Don’t get me wrong, I think the ability to conceptualise is an imperative to successful learning; and the reasoning that the way it’s now used is ‘best’ and the way it should be done comes from reasonable sources— these are not stupid people. It just doesn’t work as they’d like it to work; it cannot work because the reasoning is built on whimsy, not the real world.

Facts: those concrete, unshakable units of information which are not subject to change are unpopular, when they should be the foundations upon which effective practices are built.

It’s difficult to understand why the idea of learning useful, relevant and re-usable information is so frowned upon— as a former practitioner, I do at least understand the potential difficulties involved in the presentation; I did all the time— but again, the median argument against it is just as unreasonable: we can’t just have kids reciting dates over and over…

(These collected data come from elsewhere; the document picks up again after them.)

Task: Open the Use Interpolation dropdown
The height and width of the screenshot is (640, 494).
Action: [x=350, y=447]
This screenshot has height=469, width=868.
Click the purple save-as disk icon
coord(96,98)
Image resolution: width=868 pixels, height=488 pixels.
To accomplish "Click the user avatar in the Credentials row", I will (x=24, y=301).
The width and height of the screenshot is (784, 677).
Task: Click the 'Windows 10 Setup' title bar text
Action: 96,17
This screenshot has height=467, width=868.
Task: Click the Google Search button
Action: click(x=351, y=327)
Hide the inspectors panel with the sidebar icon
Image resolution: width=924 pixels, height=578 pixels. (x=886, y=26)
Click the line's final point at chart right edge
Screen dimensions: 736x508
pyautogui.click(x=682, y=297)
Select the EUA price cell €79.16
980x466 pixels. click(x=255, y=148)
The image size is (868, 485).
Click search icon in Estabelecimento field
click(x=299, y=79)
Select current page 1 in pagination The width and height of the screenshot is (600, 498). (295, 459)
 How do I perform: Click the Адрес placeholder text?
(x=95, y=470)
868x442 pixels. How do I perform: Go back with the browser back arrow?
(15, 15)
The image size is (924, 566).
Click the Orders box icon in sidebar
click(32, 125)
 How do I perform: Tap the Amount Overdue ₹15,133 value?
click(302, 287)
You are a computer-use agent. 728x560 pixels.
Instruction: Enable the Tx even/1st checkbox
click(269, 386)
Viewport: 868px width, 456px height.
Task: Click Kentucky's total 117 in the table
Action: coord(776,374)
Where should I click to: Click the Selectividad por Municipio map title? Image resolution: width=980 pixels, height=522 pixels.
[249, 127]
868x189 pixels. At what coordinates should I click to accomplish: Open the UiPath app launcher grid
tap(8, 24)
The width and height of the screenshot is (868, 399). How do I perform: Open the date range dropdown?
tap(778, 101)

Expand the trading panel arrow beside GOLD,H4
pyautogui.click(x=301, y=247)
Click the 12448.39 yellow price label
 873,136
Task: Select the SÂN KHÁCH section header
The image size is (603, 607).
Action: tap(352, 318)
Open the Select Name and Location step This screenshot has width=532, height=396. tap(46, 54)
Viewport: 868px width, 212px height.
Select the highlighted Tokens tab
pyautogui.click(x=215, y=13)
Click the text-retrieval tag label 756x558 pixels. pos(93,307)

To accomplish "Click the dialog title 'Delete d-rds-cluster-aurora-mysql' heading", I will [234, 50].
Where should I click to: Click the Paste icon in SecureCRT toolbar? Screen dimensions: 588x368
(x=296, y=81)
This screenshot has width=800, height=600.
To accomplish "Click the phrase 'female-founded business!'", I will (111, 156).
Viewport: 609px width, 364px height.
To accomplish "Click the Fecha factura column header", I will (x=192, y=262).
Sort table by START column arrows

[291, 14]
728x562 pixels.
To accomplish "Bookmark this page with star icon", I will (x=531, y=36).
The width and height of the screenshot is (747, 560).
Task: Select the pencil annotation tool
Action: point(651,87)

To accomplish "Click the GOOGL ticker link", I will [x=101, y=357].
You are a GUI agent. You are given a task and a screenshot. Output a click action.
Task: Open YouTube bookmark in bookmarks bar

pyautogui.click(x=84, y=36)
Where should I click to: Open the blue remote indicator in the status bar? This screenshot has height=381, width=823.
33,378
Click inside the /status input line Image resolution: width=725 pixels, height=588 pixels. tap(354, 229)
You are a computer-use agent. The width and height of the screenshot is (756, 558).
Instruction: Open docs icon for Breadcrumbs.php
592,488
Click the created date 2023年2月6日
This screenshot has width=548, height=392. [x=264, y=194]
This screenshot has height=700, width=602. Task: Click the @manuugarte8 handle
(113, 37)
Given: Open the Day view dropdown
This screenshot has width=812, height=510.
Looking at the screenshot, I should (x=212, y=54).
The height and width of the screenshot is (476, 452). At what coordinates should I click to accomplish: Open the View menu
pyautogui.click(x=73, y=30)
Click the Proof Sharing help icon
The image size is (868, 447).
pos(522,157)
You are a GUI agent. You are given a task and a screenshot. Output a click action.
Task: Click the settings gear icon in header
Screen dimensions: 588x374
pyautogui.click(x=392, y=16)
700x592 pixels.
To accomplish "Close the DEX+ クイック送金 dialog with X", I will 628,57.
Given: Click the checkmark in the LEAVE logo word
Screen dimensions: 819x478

Of course not— that really is stupid. Professional teachers should be able to incorporate some kind of fact-based content into their lessons if they are proficient in their subject, without the furore— they do it everyday to some degree as it is, but there’s just something about the word fact that they’re taught not to like. I would’ve taught in a dress if I had cold hard data suggesting cross-dressing made learning more effective; and that should be the only thing that matters. There are approaches which work and some which work better than others; some are just unpopular.

Now the reason I bring it up actually has nothing to do with teaching, but the underlying trait which shapes this particular issue.

It’s a packaging problem— rightly or wrongly our perception becomes this: so it’s gotta be true. It’s exactly the same problem we have with labels— some of which effectively describe certain people and conditions, but are wildly unpopular. Some of which are too accurate so a semantically broader variant is encouraged as preferable. Personally, I struggle with aspects of this— I don’t find words, tags or labels to be inherently functional without context. One of the problems of being concept-based people instead of substance based, will be an increased obsession with eradicating ‘offensive’ lexis, regardless of context. Which in itself, is an act I find deeply offensive.

Anyway, the catalyst for this came about from several sources, independent of which, I wouldn’t have had a contextual springboard to unite them— however when taken together, there are similarities which I think are fascinating.

The first was this article1, which recounts the author’s experiences with a couple of group sessions for adults on the autistic spectrum. She writes:

“I told the group about my own experiences in coming to terms with autism, about wanting to be autistic because it was the only thing that felt like all my experiences finally made some sense. About redirecting my energy and efforts towards things that would help me cope, instead of things that would make me appear normal. Allowing myself to be more visibly autistic.

“At those last words, the entire group gasped in shock … I’m not joking. I was the only one there who thought it wasn’t actually all that bad to be stimming in public.”

Now my first reaction was to try to empathise with group— some of whom were clearly uneasy with the author’s rocking but I couldn’t consolidate what it was about the article that was impressing upon me without resorting to speculation, despite the resonance of one of the questions: “If I don’t do things like that, then maybe I’m not actually autistic?”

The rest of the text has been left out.